■ **What is needed**
Please reproduce word for word the rows that open with the line containing "Click the green refresh icon" and close with the line containing "tap(10, 375)", both of those lines included. Copy no other rows.

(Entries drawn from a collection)

* * *

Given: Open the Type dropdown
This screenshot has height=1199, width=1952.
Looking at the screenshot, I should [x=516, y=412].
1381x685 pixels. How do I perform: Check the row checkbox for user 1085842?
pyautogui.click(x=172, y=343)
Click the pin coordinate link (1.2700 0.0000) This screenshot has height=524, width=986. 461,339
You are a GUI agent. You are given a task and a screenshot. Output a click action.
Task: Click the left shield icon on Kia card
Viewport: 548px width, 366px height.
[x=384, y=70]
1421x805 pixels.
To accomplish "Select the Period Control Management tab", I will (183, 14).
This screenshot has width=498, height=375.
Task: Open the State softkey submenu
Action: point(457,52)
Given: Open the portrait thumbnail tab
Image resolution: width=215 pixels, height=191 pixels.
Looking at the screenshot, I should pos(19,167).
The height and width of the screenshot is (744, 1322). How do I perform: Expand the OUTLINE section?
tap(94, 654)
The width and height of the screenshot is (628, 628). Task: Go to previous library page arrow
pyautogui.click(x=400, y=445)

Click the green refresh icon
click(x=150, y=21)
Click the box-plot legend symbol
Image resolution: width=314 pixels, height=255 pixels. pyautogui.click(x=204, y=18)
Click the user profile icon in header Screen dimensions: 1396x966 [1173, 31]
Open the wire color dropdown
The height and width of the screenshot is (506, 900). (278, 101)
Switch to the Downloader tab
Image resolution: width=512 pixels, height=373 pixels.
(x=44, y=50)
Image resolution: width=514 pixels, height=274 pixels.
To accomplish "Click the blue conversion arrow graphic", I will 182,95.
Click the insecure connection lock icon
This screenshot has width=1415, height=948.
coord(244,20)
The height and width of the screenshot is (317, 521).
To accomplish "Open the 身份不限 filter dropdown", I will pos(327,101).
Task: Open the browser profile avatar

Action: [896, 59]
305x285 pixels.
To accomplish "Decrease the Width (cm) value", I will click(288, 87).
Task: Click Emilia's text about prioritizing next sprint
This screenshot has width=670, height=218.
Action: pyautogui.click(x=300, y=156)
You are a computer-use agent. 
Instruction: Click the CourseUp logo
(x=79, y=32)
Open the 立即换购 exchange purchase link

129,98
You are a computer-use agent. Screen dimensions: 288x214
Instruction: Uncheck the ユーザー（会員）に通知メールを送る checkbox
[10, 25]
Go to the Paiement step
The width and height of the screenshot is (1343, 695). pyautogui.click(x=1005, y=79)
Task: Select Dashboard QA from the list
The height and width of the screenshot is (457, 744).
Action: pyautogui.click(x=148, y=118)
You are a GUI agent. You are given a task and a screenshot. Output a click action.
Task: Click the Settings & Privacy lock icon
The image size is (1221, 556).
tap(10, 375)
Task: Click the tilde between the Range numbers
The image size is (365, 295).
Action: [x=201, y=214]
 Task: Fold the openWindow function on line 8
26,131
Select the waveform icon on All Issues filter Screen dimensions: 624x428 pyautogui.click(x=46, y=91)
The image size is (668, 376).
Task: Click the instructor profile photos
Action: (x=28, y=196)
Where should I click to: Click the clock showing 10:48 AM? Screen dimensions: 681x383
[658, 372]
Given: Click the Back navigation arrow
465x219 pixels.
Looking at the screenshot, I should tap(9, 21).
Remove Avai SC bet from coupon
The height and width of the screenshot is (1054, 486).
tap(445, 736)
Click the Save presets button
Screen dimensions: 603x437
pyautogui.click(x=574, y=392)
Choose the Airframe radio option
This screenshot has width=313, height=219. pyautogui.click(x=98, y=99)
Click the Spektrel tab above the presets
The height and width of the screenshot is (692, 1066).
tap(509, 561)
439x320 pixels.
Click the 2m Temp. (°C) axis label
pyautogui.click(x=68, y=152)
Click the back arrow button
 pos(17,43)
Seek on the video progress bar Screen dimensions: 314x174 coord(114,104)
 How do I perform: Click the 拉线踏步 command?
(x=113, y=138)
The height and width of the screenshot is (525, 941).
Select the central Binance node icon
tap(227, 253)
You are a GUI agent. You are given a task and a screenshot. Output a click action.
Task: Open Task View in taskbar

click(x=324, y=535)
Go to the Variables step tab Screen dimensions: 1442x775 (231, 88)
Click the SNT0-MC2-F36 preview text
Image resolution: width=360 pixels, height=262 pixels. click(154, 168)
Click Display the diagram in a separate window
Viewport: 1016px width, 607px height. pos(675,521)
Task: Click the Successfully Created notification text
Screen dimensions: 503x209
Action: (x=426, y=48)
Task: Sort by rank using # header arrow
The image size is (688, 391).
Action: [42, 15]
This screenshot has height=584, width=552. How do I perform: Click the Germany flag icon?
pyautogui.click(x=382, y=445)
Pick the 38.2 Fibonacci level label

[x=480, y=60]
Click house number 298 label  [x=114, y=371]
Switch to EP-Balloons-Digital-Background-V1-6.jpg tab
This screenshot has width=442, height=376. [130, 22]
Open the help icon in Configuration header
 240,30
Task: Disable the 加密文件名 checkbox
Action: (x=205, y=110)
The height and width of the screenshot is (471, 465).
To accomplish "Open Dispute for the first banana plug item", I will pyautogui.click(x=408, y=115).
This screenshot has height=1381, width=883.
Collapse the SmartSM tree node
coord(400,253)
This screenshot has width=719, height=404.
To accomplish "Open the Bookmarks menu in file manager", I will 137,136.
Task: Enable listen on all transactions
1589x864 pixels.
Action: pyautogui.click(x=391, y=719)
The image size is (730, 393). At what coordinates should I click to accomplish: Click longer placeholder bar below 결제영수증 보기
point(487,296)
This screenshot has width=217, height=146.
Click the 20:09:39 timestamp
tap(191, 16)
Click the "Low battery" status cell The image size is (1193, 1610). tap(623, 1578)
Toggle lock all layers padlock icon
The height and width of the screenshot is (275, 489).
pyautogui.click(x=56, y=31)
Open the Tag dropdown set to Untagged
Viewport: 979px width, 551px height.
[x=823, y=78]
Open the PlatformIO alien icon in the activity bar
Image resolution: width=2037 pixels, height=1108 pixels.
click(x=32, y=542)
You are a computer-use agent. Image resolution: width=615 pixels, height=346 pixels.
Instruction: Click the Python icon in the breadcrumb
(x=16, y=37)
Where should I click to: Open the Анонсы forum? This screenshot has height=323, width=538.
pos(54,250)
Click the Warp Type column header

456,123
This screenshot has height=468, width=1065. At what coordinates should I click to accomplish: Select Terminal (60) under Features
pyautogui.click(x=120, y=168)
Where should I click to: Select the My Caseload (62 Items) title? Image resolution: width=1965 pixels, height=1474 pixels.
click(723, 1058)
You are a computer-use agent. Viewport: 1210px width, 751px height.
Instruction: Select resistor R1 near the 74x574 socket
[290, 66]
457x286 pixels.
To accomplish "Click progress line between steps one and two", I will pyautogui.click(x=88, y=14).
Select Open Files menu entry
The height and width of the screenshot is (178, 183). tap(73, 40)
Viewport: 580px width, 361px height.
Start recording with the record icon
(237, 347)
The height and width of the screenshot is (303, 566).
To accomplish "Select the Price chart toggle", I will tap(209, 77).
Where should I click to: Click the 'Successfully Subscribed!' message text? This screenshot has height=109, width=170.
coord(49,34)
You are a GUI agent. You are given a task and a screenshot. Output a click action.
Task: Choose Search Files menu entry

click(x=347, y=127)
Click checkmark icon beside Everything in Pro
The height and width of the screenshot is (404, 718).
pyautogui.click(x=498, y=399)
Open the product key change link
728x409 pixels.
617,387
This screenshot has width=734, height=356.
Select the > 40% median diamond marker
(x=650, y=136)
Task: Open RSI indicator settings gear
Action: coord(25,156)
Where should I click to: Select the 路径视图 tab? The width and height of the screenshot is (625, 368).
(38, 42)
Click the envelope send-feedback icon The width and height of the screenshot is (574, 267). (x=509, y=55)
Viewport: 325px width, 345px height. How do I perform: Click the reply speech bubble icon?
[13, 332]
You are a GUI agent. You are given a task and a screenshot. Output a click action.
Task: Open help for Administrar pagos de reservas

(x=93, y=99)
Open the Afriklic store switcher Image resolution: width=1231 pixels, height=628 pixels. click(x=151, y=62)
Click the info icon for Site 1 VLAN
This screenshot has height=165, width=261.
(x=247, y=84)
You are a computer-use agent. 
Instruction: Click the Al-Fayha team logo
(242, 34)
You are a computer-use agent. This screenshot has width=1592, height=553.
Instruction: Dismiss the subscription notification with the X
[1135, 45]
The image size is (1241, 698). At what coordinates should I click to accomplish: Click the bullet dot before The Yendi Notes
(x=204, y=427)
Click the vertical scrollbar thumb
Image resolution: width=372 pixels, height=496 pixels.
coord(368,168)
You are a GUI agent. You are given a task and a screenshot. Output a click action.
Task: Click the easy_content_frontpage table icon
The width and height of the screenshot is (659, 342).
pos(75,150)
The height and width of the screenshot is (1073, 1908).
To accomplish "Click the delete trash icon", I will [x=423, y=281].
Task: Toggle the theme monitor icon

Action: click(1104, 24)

* * *

■ **The response**
Click the green refresh icon
click(x=150, y=21)
Click the box-plot legend symbol
Image resolution: width=314 pixels, height=255 pixels. pyautogui.click(x=204, y=18)
Click the user profile icon in header Screen dimensions: 1396x966 [1173, 31]
Open the wire color dropdown
The height and width of the screenshot is (506, 900). (278, 101)
Switch to the Downloader tab
Image resolution: width=512 pixels, height=373 pixels.
(x=44, y=50)
Image resolution: width=514 pixels, height=274 pixels.
To accomplish "Click the blue conversion arrow graphic", I will 182,95.
Click the insecure connection lock icon
This screenshot has width=1415, height=948.
coord(244,20)
The height and width of the screenshot is (317, 521).
To accomplish "Open the 身份不限 filter dropdown", I will pos(327,101).
Task: Open the browser profile avatar

Action: [896, 59]
305x285 pixels.
To accomplish "Decrease the Width (cm) value", I will click(288, 87).
Task: Click Emilia's text about prioritizing next sprint
This screenshot has width=670, height=218.
Action: pyautogui.click(x=300, y=156)
You are a computer-use agent. 
Instruction: Click the CourseUp logo
(x=79, y=32)
Open the 立即换购 exchange purchase link

129,98
You are a computer-use agent. Screen dimensions: 288x214
Instruction: Uncheck the ユーザー（会員）に通知メールを送る checkbox
[10, 25]
Go to the Paiement step
The width and height of the screenshot is (1343, 695). pyautogui.click(x=1005, y=79)
Task: Select Dashboard QA from the list
The height and width of the screenshot is (457, 744).
Action: pyautogui.click(x=148, y=118)
You are a GUI agent. You are given a task and a screenshot. Output a click action.
Task: Click the Settings & Privacy lock icon
The image size is (1221, 556).
tap(10, 375)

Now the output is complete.